Mahoney shared examples from filmed interviews with sisters who have been putting the principles into practice, starting in Zambia in 2014, Uganda in 2015 and Kenya in 2018. The Cabrini Sisters in Swaziland, Sisters of St. Joseph in New York and the Good Shepherd Sisters in Sri Lanka also already have been working to ensure kids are placed with loving families.
Sister Murray said they estimate that at least 80 percent of children living in orphanages have at least one living parent or a close relative and, in general, the children are in the facility because of poverty.
“Can we move our focus to supporting family life,” tackling what drives families to hand over their child’s custody and “read signs of the times in this care sector where our ministry is so important?” she asked.
With his Global Compact on Education, Pope Francis has been asking for new and creative ways to provide what children need for sound development — nurturing and a sense of belonging that only a family can fully provide, Murray said.
Janestic Twikirize, a professor and expert in child rights and care, who works with religious in Uganda, said supporting kids means supporting and strengthening families, communities and social services, and tackling what drives family separation.

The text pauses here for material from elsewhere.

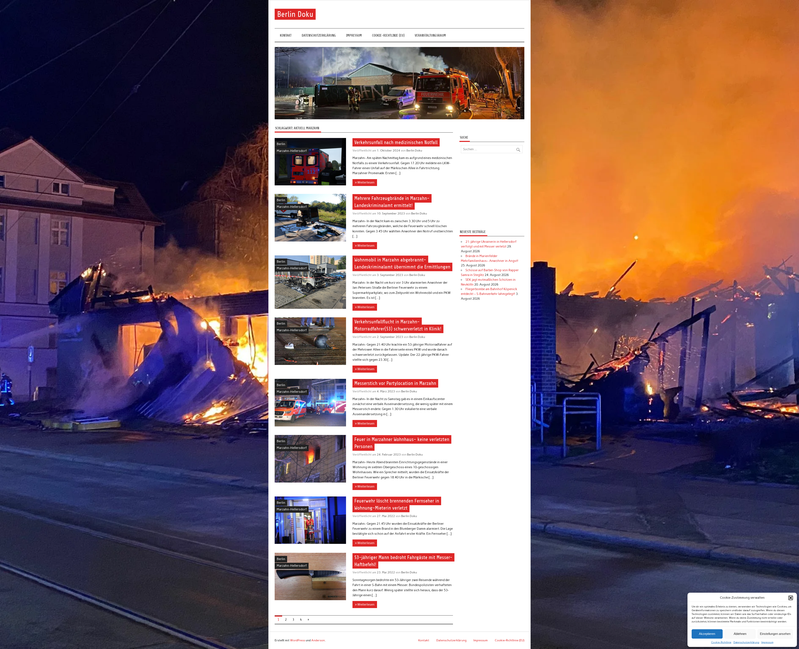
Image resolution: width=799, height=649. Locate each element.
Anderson (318, 640)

“We minister to children through ministering to whole families,” she said, with direct financial support as well as psychological, educational, social and legal assistance, all geared to prevent separation as well as abuse in a family.

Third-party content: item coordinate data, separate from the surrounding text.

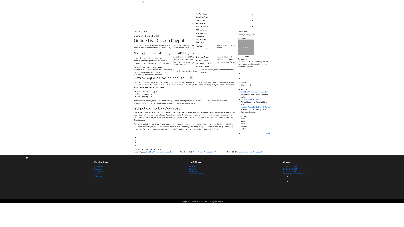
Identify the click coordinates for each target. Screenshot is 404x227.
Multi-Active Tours (202, 27)
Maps (197, 70)
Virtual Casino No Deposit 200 (204, 152)
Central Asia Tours (202, 17)
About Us (198, 7)
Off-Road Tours (201, 30)
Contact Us (199, 73)
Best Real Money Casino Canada (159, 152)
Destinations (199, 49)
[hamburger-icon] (216, 3)
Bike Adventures (201, 14)
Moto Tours (199, 46)
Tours (197, 10)
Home (197, 4)
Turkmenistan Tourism (203, 63)
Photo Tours (200, 36)
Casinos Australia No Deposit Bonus (253, 152)
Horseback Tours (201, 23)
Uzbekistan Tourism (202, 67)
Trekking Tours (201, 39)
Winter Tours (200, 43)
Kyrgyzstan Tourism (202, 57)
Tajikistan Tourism (202, 60)
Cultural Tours (200, 20)
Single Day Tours (201, 33)
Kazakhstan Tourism (203, 54)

Murray said, “We have learned from the past and we have learned from our failures.”
In general, in the past, she said, the sisters had “a very big heart,” loved children and “wanted to offer them love and a home, however, they were often working in very demanding environments which really required formation and training as social workers, psychologists and counselors.”

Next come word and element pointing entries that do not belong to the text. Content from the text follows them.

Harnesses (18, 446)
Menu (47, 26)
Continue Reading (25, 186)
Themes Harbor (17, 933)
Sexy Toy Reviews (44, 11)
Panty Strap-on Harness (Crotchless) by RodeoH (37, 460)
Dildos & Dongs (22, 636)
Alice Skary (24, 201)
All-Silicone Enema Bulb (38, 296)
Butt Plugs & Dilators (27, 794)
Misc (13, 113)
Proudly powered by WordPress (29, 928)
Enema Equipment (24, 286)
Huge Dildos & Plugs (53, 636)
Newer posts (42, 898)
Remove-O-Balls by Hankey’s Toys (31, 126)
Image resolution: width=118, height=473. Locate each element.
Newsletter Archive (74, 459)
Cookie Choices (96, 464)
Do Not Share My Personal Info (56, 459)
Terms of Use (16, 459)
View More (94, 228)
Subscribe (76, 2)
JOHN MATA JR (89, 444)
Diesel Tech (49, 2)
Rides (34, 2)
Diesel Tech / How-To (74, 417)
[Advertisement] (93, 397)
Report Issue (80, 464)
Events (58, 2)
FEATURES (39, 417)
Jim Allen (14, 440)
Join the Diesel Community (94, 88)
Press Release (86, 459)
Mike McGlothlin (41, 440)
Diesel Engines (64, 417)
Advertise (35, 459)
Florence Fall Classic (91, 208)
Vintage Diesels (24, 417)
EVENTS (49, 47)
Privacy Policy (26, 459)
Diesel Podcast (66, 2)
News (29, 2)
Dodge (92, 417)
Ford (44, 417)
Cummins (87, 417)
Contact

Those sisters managed as best as they could with often “meager resources” and they were also “part of the culture of their day, when discipline was strict and sometimes harsh even in families,” the Irish sister said.
Even if harsh discipline was considered acceptable then, “past behavior is judged by present-day standards,” she said, and people insist, “you should have known better as sisters, you should have been leading the change.”
This is the context from which the new movement for care reform comes: “Aware of our past failures but knowing that we have much to contribute moving into the future. That we can be in the frontline of change,” Murray said.
Twikirize said genuine reform cannot happen without making sure those working with minors and families have the right skills in child protection, social assistance, advocacy and case management and oversight.
In fact, volunteers in residential homes and orphanages are discouraged, she said, because having so many different adult caregivers come and go disrupts the child’s ability to form secure attachments, she said.
Sri Lankan Good Shepherd Sister Niluka Perera, coordinator of Catholic Care for Children International, said the movement is built on “three pillars”: Church teachings and the biblical mandate to care for the vulnerable; the latest research and skills in social sciences and human development; and the principles in the U.N. Convention on the Rights of the Child on a child’s right to a family and guidelines for alternative forms of care.
“No child should be placed in an institution simply because the family is poor or finds it difficult to access basic health services, social protection or education,” she said.
The new initiative is inviting all religious conferences and religious congregations to take part to build a global network, Perera said.
“CCI wishes to see that religious women and men are champions in care reform,” she said. “Surely together we can bring about this change.”